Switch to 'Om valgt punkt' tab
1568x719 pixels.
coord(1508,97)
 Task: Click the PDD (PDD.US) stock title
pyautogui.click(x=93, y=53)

_What this task involves_
Rewrite all of the items above in full, requests included, and multiply every coordinate in the answers by 0.45, rounding each result to a whole number with halves rounded up.

_Exercise result_
Switch to 'Om valgt punkt' tab
1568x719 pixels.
coord(679,44)
 Task: Click the PDD (PDD.US) stock title
pyautogui.click(x=42, y=24)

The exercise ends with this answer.